New research finds an intriguing link between undetected blood sugar disorders and the development of heart attacks and severe gum disease.
The latter is a major risk factor for the former, with data showing that people with diabetes are three times more likely to develop periodontitis.
Also, the risk of mortality from ischemic heart disease combined with diabetes-related kidney complications is three times higher in people who have both diabetes and severe periodontitis, compared with people who only have diabetes.
Dr. Anna Norhammar, who is a cardiologist and associate professor at Karolinska Institutet’s Department of Medicine, in Solna, Sweden, led the new research. The results appear in the journal Diabetes Care.

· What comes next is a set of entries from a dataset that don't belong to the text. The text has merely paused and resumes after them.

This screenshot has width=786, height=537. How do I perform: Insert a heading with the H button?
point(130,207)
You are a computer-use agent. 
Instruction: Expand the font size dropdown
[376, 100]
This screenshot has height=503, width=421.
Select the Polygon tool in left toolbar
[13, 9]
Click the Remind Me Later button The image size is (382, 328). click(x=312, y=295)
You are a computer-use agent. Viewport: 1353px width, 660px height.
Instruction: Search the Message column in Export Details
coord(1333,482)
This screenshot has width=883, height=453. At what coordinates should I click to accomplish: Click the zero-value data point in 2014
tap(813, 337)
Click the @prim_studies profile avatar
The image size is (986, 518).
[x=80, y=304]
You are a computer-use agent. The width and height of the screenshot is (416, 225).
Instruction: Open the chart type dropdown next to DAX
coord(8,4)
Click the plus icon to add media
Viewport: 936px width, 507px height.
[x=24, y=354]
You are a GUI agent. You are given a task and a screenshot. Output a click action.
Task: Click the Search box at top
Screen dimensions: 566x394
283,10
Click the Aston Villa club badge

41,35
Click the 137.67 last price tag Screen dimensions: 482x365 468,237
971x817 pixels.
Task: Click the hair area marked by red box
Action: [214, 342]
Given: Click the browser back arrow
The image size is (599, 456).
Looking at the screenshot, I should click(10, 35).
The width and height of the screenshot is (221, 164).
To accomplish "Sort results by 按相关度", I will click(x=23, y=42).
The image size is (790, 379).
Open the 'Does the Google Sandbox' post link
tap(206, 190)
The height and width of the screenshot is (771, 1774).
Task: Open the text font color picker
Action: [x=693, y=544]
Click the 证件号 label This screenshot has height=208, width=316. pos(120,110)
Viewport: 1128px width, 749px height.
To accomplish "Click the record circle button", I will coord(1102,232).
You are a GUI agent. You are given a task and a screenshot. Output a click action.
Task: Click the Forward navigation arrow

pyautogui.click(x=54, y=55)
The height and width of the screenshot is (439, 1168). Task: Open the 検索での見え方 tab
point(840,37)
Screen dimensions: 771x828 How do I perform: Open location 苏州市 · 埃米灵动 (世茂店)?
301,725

Dr. Norhammar and colleagues used data from a preexisting study called PAROKRANK, which included 805 participants who had experienced a heart attack — or myocardial infarction — and 805 age- and sex-matched healthy control participants.
The researchers took blood samples from the participants and examined their blood sugar control. Using X-rays, they also evaluated the participants’ periodontal status.
After excluding people who had received an official diabetes diagnosis, the study focused on 712 people who had experienced a heart attack and 731 control participants.
The researchers classified the participants’ blood sugar control using three categories: normal, reduced, and newly detected diabetes.
They then adjusted for age, sex, smoking status, education, and civil status.
The team applied logistic regression and found that participants who had experienced a heart attack were twice as likely to have undetected dysglycemia — which includes diabetes and poor glucose tolerance — as control participants.
“Undetected dysglycemia was independently associated to both [myocardial infarction] and severe [periodontitis]. In principal, it doubled the risk of a first [myocardial infarction] and of severe [periodontitis],” write the authors.
Undetected diabetes also correlated strongly with severe periodontitis. “This supports the hypothesis that dysglycemia drives two common diseases, [myocardial infarction] and [periodontal disease],” the authors conclude.
“Our findings indicate that dysglycemia is a key risk factor in both severe periodontitis and myocardial infarction and that the combination of severe periodontitis and undetected diabetes further increases the risk of myocardial infarction,” says Dr. Norhammar.
However, the researchers also caution about the study’s limitations, such as the low number of study participants who had severe periodontitis and undetected diabetes.
Medical News Today have reported on a range of other seemingly unrelated conditions that may be driven by gum disease.
“Our study shows that undetected glucose disorders are common in two major diseases — myocardial infarction and periodontitis,” Dr. Norhammar emphasizes.
“Many people visit the dentist regularly and maybe it’s worth considering taking routine blood sugar tests in patients with severe periodontitis, to catch these patients.”